Il existe également une variété de poses de yoga relaxantes pour vous aider à soulager le stress et l’anxiété tout en gagnant en force physique et en tonifiant votre plancher pelvien. Ces poses peuvent également améliorer la digestion, abaisser la tension artérielle et soulager la douleur dans la région pelvienne.

crochet couché avec bloc

Cette technique relaxante aide à renforcer vos hanches, votre bassin, vos fesses et le bas du dos!,

  • Détente par couché sur le sol avec vos genoux pliés, en gardant vos pieds légèrement écartés.
  • placez un bloc de yoga entre vos genoux.
  • expirez lentement en serrant le bloc avec vos genoux et soulevez votre bassin du sol.
  • inspirez et détendez vos muscles en ramenant vos fesses au sol sans laisser tomber le bloc.
  • faites – le pendant 8 répétitions.

pose D’Angle couchée (Supta Buddha Konasana)

  • restez sur le sol, mais retirez votre bloc de yoga, tout en gardant vos genoux pliés.,
  • inspirez et écartez lentement vos genoux, en les laissant tomber sur le sol sur les côtés.
  • expirez tout en rapprochant lentement vos genoux et en soulevant votre bassin du sol.
  • contractez vos muscles pelviens.
  • relâchez-les et retournez au sol.

Pose à deux pieds (Dvipada Pittham)

conseils sur L’Incontinence en prime

Vous n’avez pas à compter sur des exercices d’incontinence que vous pouvez facilement faire n’importe où pour réduire les symptômes., Il existe de simples changements de style de vie quotidiens qui atténueront la pression sur vos voies urinaires pour plus de confiance en matière de contrôle des fuites.

  • Maintenir un régime alimentaire sain.

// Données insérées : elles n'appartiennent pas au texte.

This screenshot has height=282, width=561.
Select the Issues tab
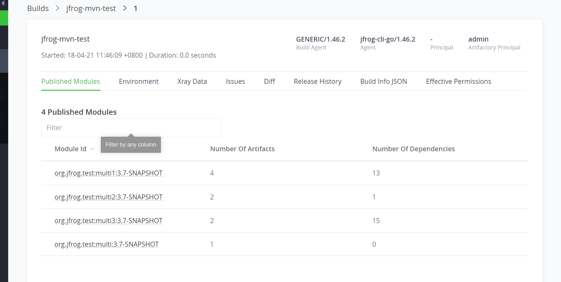(235, 81)
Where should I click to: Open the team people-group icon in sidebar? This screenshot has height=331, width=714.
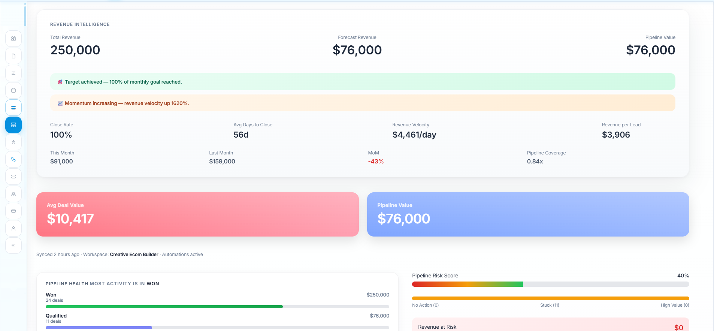click(x=13, y=194)
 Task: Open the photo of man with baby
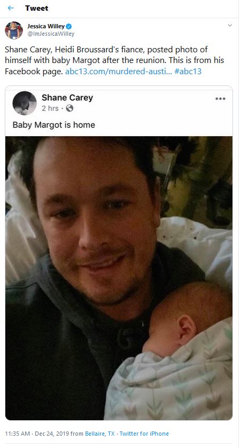119,278
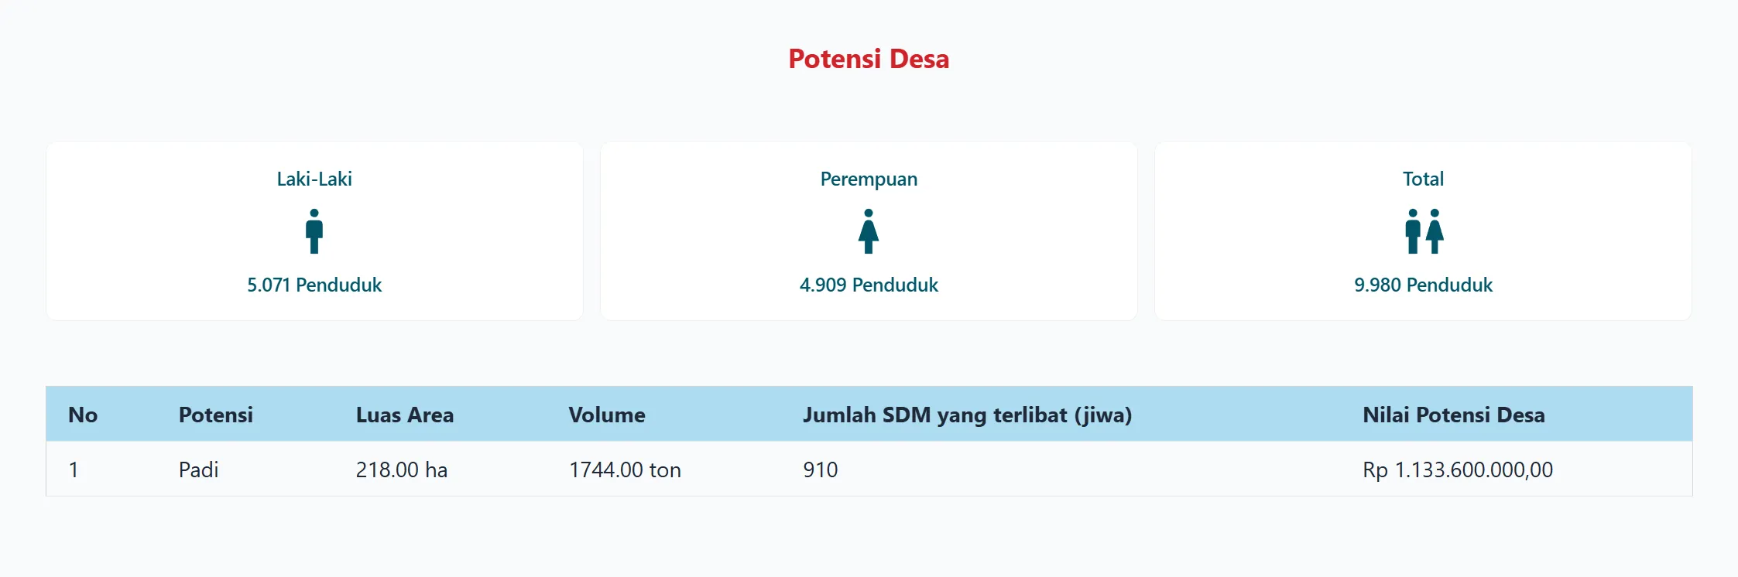1738x577 pixels.
Task: Click the couple icon under Total
Action: [1424, 231]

Évitez de manger des aliments sucrés, frits, gras ou épicés qui pourraient vous déranger l’estomac. Au lieu de cela, prenez beaucoup de fibres, de fruits et de légumes pour ajouter du volume à vos selles.
  • Soyez actif en faisant de l’exercice modérément quelques fois par semaine pour perdre du poids. Le Yoga, la marche électrique, la natation ou l’utilisation d’un vélo elliptique sont tous d’excellents moyens de perdre des kilos en trop et de renforcer votre cœur.,
  • préparez-vous avec les bonnes fournitures pour capter en toute confiance tous les liquides et les odeurs s’ils se produisent. Les fournitures d’incontinence qui vous conviennent peuvent être couvertes par une assurance, alors ne combattez pas vos symptômes sans elles.
  • entraînez-vous à entraîner votre vessie en essayant de prolonger le temps entre la visite aux toilettes une fois qu’une envie frappe. Commencez par essayer de le maintenir pendant une minute, puis ajouter lentement minutes supplémentaires que vos muscles deviennent plus forts.